**WRITTEN INSTRUCTION 1**
Retype everything in the module infrastructure post from "public interface IControllerBaseRead<T>" down to "virtual T Get(int id)".
**WRITTEN INSTRUCTION 2**
In the module infrastructure post, what is the new module that holds the added interfaces called?
**WRITTEN INSTRUCTION 3**
Which properties does the Employee class carrying the [TableName("Employee")] attribute declare in the module infrastructure post?

**PASSAGE**
━━━

My infrastructure is composed on a stack of modules:
Base modules:
implement the base controllers and interfaces.
Here I define the repository patterns and interfaces and also the generic base classes for its implementation.
public interface IControllerBaseRead<T>
{
T Get(int Id);
List<T> GetAll();
List<T> Find(string sqlCondition, params object[] args);
}
public abstract class ControllerBaseRead<T> : IControllerBaseRead<T> where T : class
{
public virtual T Get(int id)
{
T item = null;
using (IDataContext context = DataContext.Instance())
{
var repository = context.GetRepository<T>();
item = repository.GetById(id);
}
return item;
}
public virtual List<T> Find(string sqlCondition, params object[] args)
{
IEnumerable<T> items = null;
using (IDataContext context = DataContext.Instance())
{
var repository = context.GetRepository<T>();
items = repository.Find(sqlCondition, args);
}
return items.EmptyIfNull().ToList();
}
}
Now, the second module has a table for employees so I define it's Model and Controller inheriting from the necessary interfaces. Model implements additional interfaces to define some common fields like autit info, IDs,...
[TableName("Employee")]
[PrimaryKey("Id", AutoIncrement = true)]
public class Employee : ContentAuditableIdEntity
{
public int? UserId { get; set; }
public int? OrgUnitId { get; set; }
public int? ManagerId { get; set; }
public string Status { get; set; }
public string FirstName { get; set; }
public string LastName { get; set; }
public string Email { get; set; }
}
public class EmployeeController : ControllerBase<Models.Employee>
{
}
I have been using this patters for some years now and it's working great as long as I can reference the different modules so they can interact with each other.
Now comes the challenge.
If I want to add some kind of abstraction on the Employee controller, I would create an abstract controller and abstract Model that the HR module could use and implement. So I created a new Module, called abstractions where I add the necessary interfaces:
public interface IEmployee : Interfaces.IContentAuditableIdEntity
{
int? UserId { get; set; }
int? OrganizationalUnitId { get; set; }
int? ManagerId { get; set; }
int? EmployeeMainRoleId { get; set; }
string Status { get; set; }
}
public interface IEmployeeController<TModel> : Interfaces.IControllerBase<TModel> where TModel : Models.IEmployee
{ }
As a next step I have changed the HR module so the employee module and controller compply with this new interface:
public class Employee : ContentAuditableIdEntity, IEmployee
{
(...)

━━━

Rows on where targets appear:
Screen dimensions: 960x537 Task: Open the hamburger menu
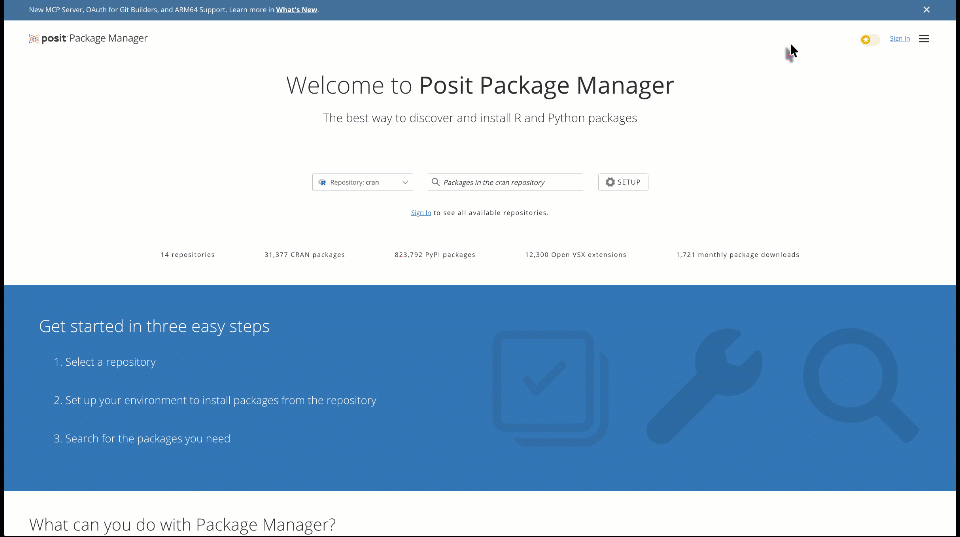(x=924, y=39)
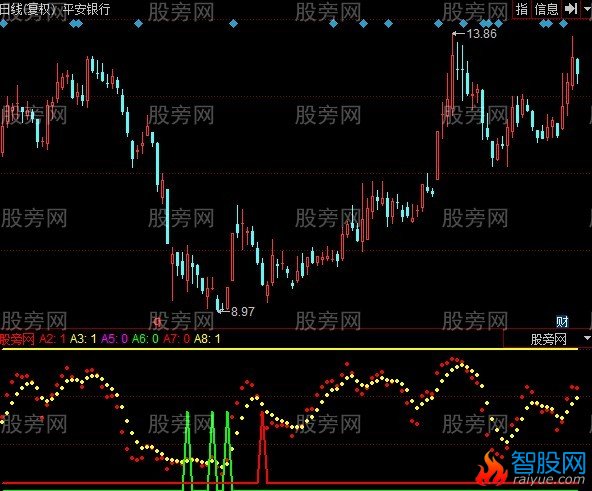Click the first blue diamond info marker
This screenshot has height=491, width=592.
(x=4, y=24)
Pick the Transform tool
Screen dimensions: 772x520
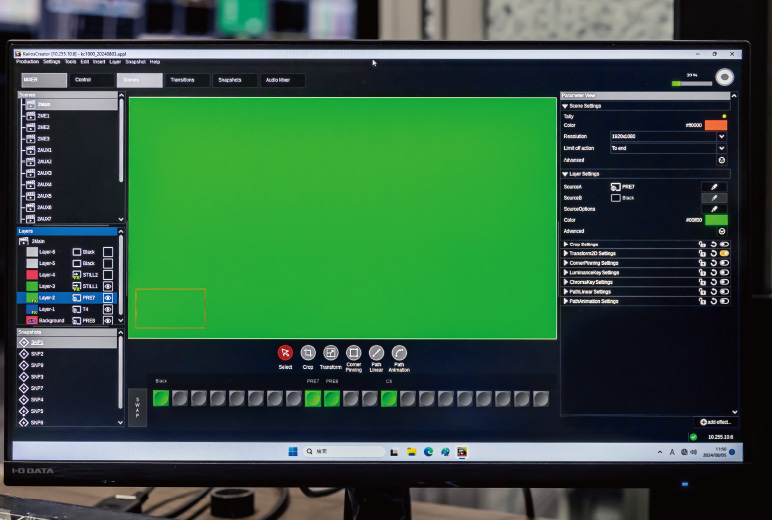tap(330, 352)
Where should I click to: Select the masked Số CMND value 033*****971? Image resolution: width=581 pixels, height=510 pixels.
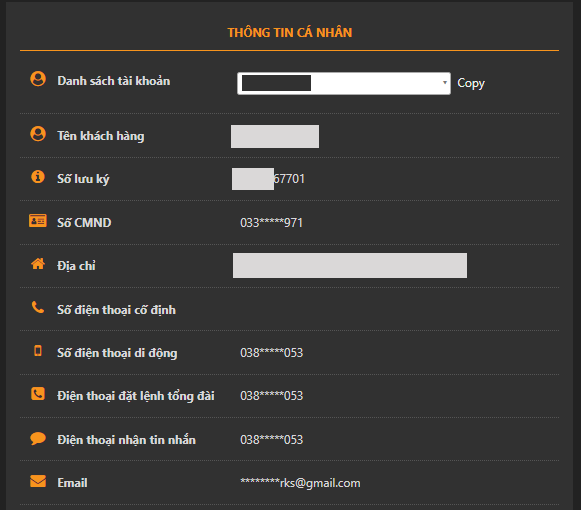272,223
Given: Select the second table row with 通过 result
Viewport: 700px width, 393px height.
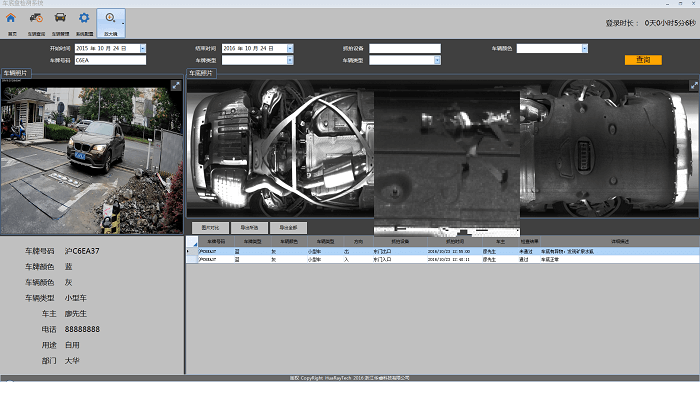Looking at the screenshot, I should point(443,259).
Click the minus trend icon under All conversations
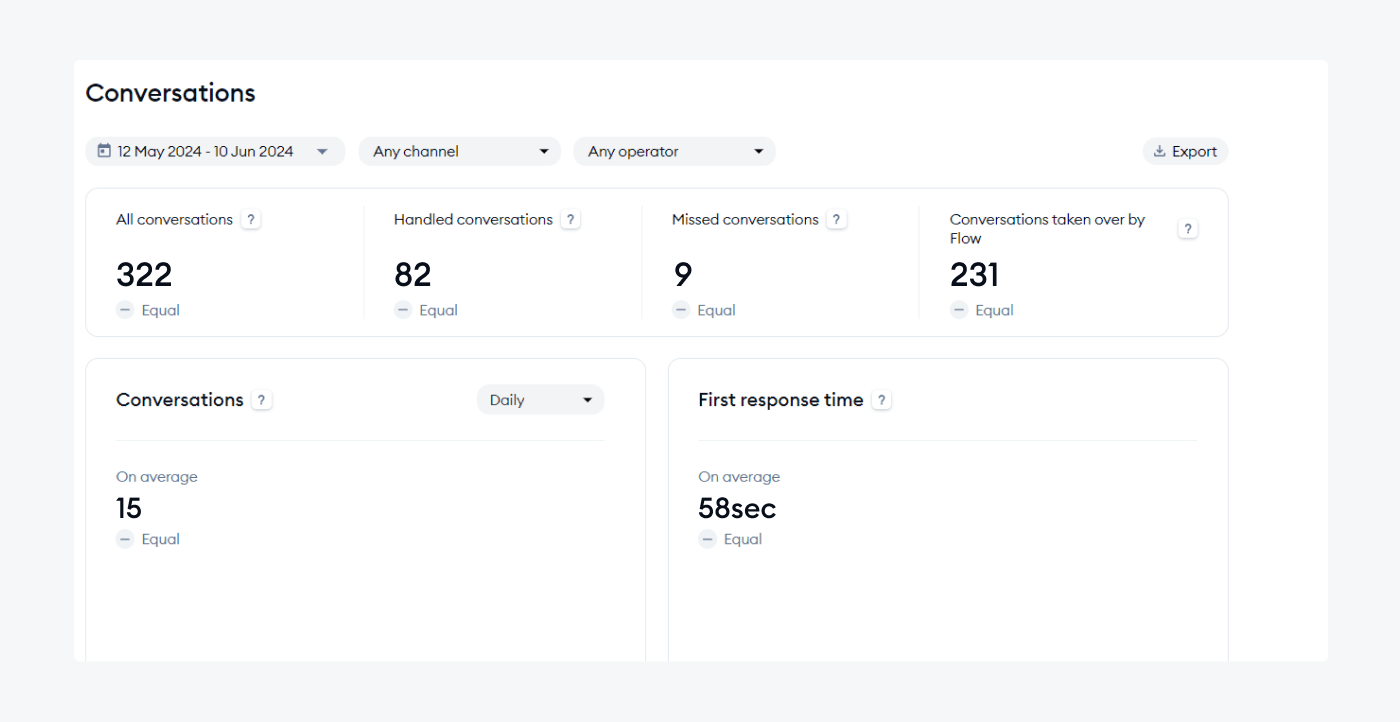1400x722 pixels. (124, 310)
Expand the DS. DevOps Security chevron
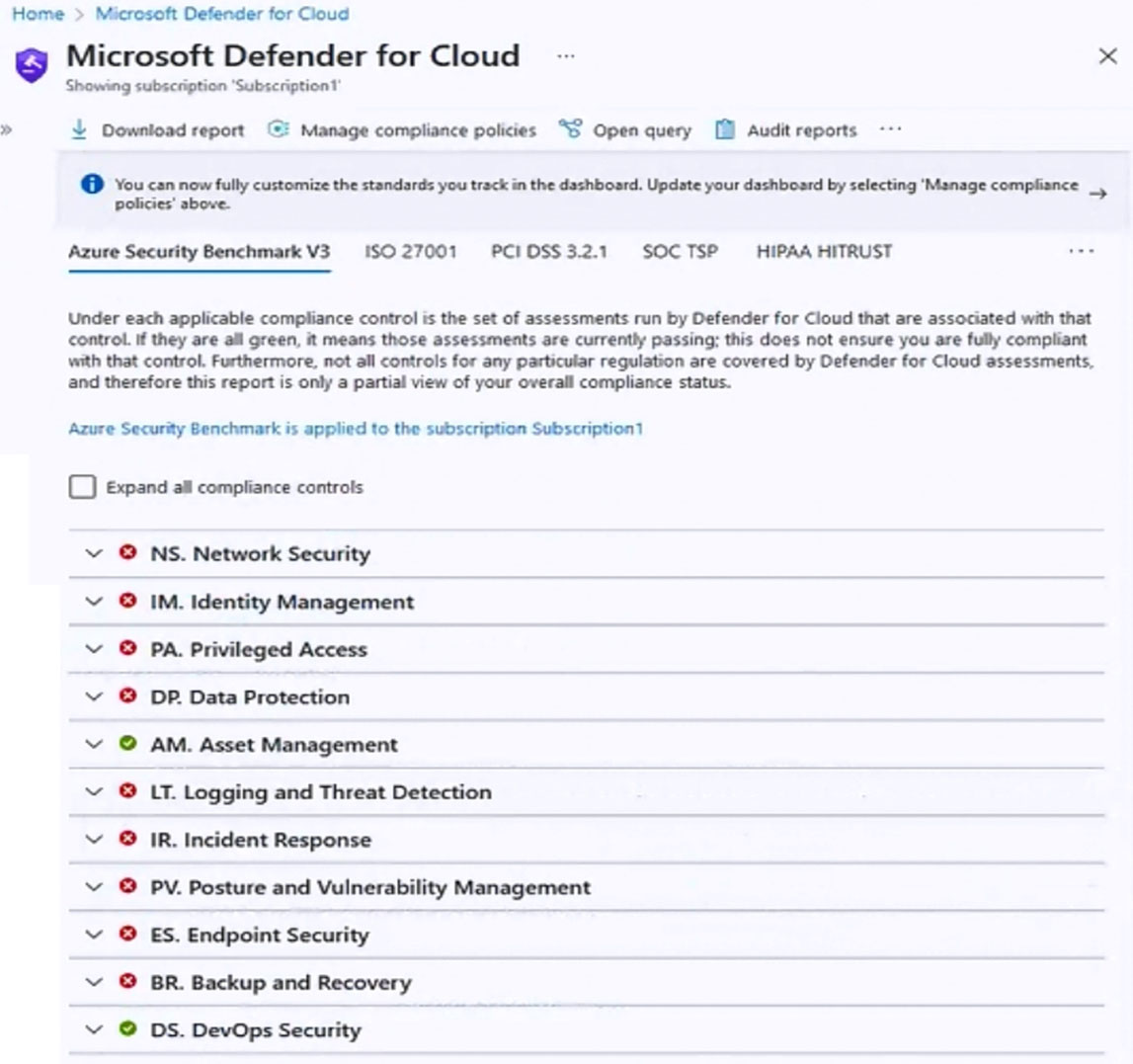The width and height of the screenshot is (1133, 1064). click(94, 1029)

━━━

**WORKED SOLUTION 1**
public interface IControllerBaseRead<T>
{
T Get(int Id);
List<T> GetAll();
List<T> Find(string sqlCondition, params object[] args);
}
public abstract class ControllerBaseRead<T> : IControllerBaseRead<T> where T : class
{
public virtual T Get(int id)

**WORKED SOLUTION 2**
It is called abstractions.

**WORKED SOLUTION 3**
UserId, OrgUnitId, ManagerId, Status, FirstName, LastName, Email